--- START Data shown ---
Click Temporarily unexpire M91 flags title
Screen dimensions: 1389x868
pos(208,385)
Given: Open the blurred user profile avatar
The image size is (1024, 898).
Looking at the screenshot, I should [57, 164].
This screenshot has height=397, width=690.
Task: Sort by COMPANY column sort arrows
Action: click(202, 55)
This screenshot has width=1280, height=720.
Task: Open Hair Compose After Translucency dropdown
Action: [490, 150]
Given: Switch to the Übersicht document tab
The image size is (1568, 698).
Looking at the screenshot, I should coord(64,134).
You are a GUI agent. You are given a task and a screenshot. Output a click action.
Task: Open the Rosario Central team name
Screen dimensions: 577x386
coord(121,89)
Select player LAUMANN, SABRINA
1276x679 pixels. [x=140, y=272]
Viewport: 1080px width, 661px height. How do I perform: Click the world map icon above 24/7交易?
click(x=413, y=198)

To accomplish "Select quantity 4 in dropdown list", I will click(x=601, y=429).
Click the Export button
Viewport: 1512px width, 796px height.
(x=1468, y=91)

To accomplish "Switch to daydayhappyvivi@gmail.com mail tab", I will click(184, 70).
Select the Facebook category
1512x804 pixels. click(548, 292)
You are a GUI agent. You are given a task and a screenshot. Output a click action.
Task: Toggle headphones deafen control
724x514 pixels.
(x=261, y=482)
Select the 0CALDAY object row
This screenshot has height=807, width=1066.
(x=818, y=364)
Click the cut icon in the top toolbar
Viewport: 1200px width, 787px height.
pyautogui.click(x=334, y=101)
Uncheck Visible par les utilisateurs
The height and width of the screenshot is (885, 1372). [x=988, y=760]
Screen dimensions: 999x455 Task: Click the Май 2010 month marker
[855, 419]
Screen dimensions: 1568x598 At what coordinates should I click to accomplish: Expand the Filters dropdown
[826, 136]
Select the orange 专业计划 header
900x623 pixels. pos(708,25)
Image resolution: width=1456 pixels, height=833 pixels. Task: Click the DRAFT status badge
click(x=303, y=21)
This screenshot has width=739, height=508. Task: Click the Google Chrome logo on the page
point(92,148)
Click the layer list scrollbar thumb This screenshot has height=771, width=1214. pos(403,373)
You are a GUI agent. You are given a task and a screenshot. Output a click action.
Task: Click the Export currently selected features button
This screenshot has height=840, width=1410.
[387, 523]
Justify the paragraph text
--- END Data shown ---
**Written problem**
Reproduce the listing from its first line through the line containing "pos(208,385)", both ends included and the requests kept as they are. Offset every coordinate in the answers by adding 117 to it.

**Written answer**
Click Temporarily unexpire M91 flags title
Screen dimensions: 1389x868
pos(325,502)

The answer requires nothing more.